## DIRECTIONS FOR THIS TASK:
Copy nothing but the lines from the one containing "Task: Click the calendar" through the last line of the records, repeated exactly and without pictures.

■ ■ ■ ■

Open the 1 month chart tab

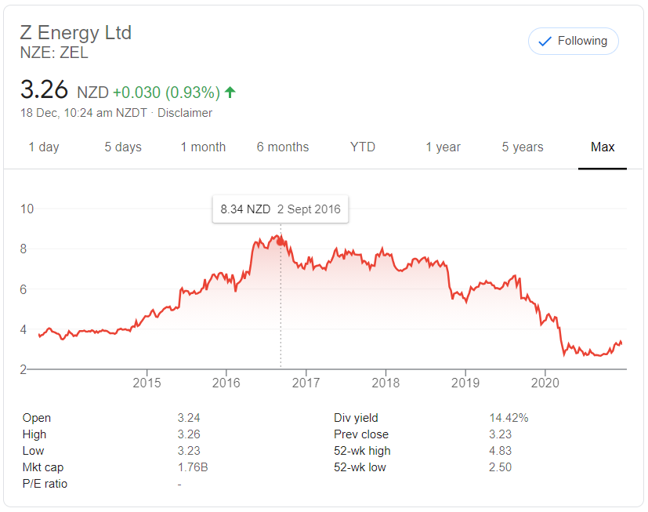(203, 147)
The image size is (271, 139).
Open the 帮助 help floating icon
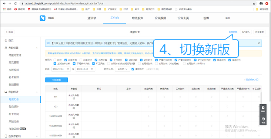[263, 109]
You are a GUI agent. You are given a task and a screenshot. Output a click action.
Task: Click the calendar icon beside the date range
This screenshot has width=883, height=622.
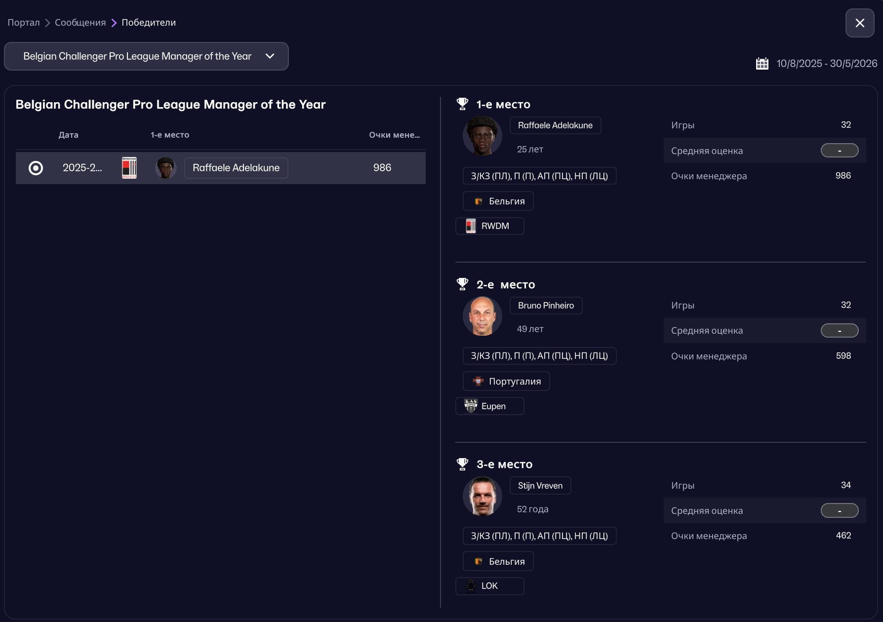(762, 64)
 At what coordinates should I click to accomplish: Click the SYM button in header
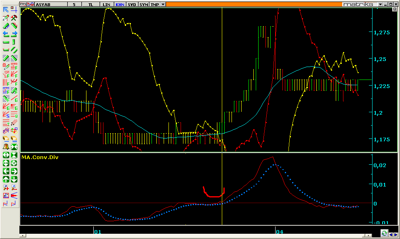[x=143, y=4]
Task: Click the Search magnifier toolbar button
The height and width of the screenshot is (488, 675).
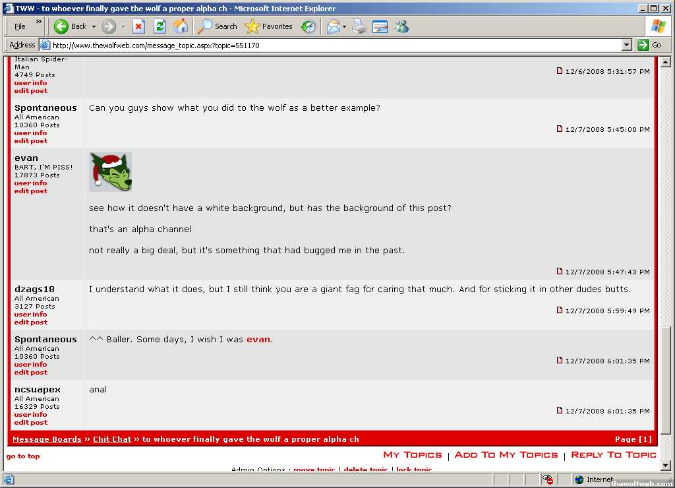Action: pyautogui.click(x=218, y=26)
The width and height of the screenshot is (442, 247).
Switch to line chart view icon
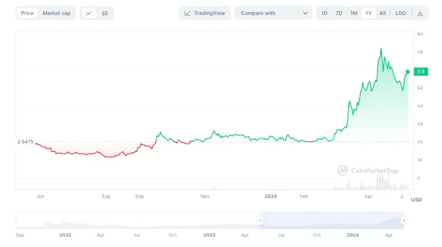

■ ■ ■ ■

## OUTPUT OF THE TASK:
Task: Click the calendar icon beside the date range
This screenshot has width=883, height=622.
(762, 64)
 At what coordinates should I click to accomplish: Click the SYM button in header
[x=143, y=4]
Task: Click the Search magnifier toolbar button
The height and width of the screenshot is (488, 675).
Action: pyautogui.click(x=218, y=26)
The width and height of the screenshot is (442, 247).
Switch to line chart view icon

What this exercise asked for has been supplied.